Android users are facing an escalating threat from malicious software designed to steal their payment card information through tap-to-pay systems. Reports indicate that U.S. law enforcement is already making arrests and issuing warnings to banks regarding this sophisticated malware, which deceives users into tapping their physical cards on compromised devices.
According to cybersecurity firm D3Lab, there has been a recent surge of attacks predominantly aimed at users of Italian and other European financial institutions. Criminals commonly lure users with urgent notifications that claim a needed update for their banking applications, which leads them to download dangerous malware.
How the Malware Operates
Once installed, the malware displays a counterfeit verification screen, instructing users to hold their genuine payment cards near their phones. It then captures sensitive card details, including the PIN, and transmits this stolen data directly to the cybercriminals.

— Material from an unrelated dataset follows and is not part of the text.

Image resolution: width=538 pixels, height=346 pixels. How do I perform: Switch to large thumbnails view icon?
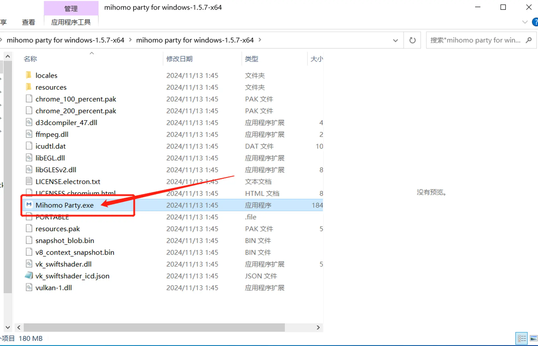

Continuously Evolving Tactics
The attackers are constantly evolving their tactics to remain undetected. They frequently change the fraudulent websites they use, rotate the banking names they impersonate, and utilize new hosting methods that complicate efforts by authorities to shut them down. This adaptability is partially due to Android apps having broader access to the NFC chip compared to iPhones, where Apple imposes tight restrictions on what third-party apps can do with this technology.
In this latest wave of attacks, D3Lab notes that harmful files are being stored and regularly updated on GitHub, a widely used platform for software developers. Cybercriminals often push out new versions of the malware using various bank names and clever technical strategies to evade blocking attempts.
This relentless adaptation allows the same method of card theft to keep targeting Android users, despite ongoing security measures in place.